Many on the left of Labour want ministers to abandon attempts to negotiate a sale, and allow Thames to collapse into special administration, effectively putting the government in the driving seat.
Some advocate for public control of water companies rather than full nationalisation. This could involve setting up an independent company, perhaps with worker representation on the board, which would have some kind of accountability to government.
They cite Berlin as one example of this, where the local water company was brought back into municipal control in 2012. Berlin water company’s board is half elected by workers, and half appointed by the city council.
Some on the right of Labour fear Lawrence’s approach, set out in a long article in the New Statesman last week, is too theoretical and lacks a retail offer. The Labour Growth Group, which has discussed its recent publication An Honest Day with Burnham’s team, has called for more tangible, immediate action on the cost of living and harder messaging on extractive capitalism that rewards grifting.
The other key influence – although less likely to play a major part in the byelection – has been Lawson’s thinktank Compass; primarily its work on the need for constitutional reform, especially the electoral system. However, Burnham has indicated he does not expect this to be possible before the next election.
As well as Lawrence and Lawson, Makerfield’s outgoing MP, Josh Simons, is likely to be influential in the development of Burnham’s agenda – although his past at the Starmerite operation Labour Together and the fallout from the scandal over the investigation of journalists that led to him resigning from the government in February will mean an uneasy alliance with some of those on the left who have been longtime backers of Burnham.
Simons, and his wife, Leah, who is a Harvard-trained economist, grilled Burnham for two hours at their home in Makerfield on his economic agenda before Simons finally decided he would give up his seat to allow the mayor to run again for parliament.

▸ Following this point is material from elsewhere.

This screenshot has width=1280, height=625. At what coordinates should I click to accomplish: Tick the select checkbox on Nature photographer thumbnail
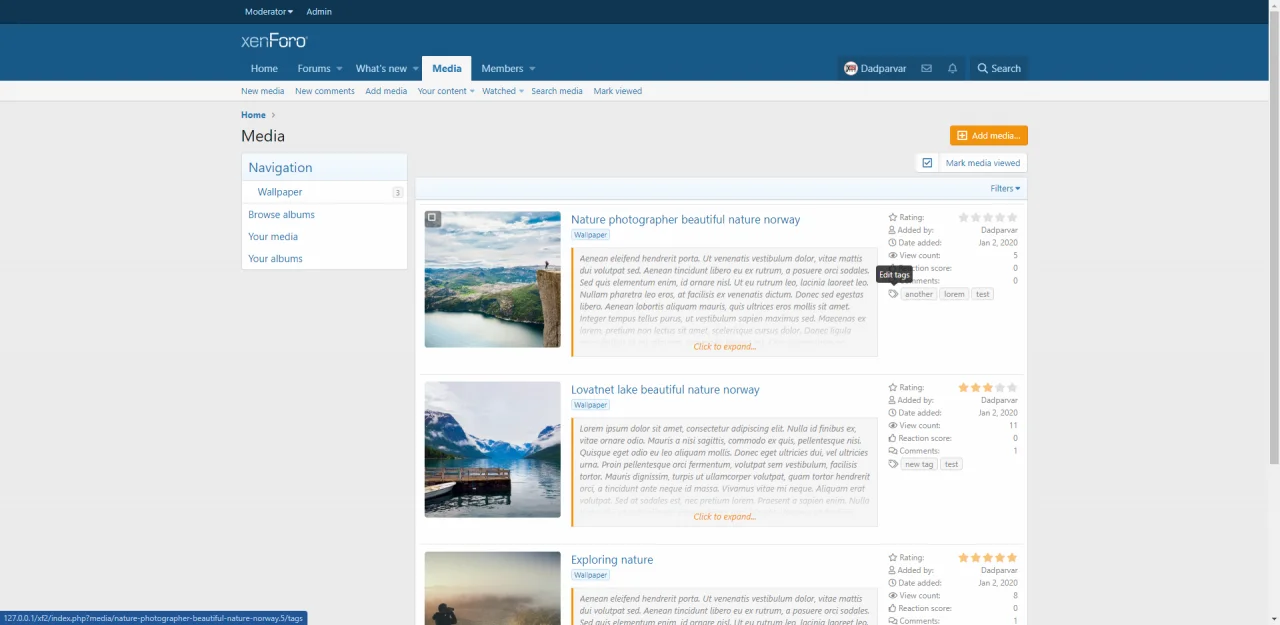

But Simons said on Sunday he too was a believer in Burnham’s diagnosis about the selling off of national assets. “One of the things he’s really, really committed to is that the energy, water, social housing, those things that are the basics of our lives that we all depend on have gotten so expensive … we’ve privatised a lot of them and often the bills that we pay go to the shareholders of some private equity fund,” he said.
“It is for Andy to say whether he’s going to disaggregate neoliberalism but, you know, I don’t think he would entirely reject that … I basically agree that over the last 40 years the basic way that we’ve run our economy is shafting my constituents.”